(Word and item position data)
....
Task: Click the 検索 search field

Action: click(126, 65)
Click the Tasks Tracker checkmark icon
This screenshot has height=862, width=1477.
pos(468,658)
....
_Exercise goal_
Rewrite all the rows above, keeping every line in its original order, requests included. Scale each coordinate in the answers by 0.2 and round to whole numbers with halves rounding up. Leave the request lines and the other numbers unchanged.

_Finished answer_
Task: Click the 検索 search field

Action: click(25, 13)
Click the Tasks Tracker checkmark icon
This screenshot has height=862, width=1477.
pos(94,132)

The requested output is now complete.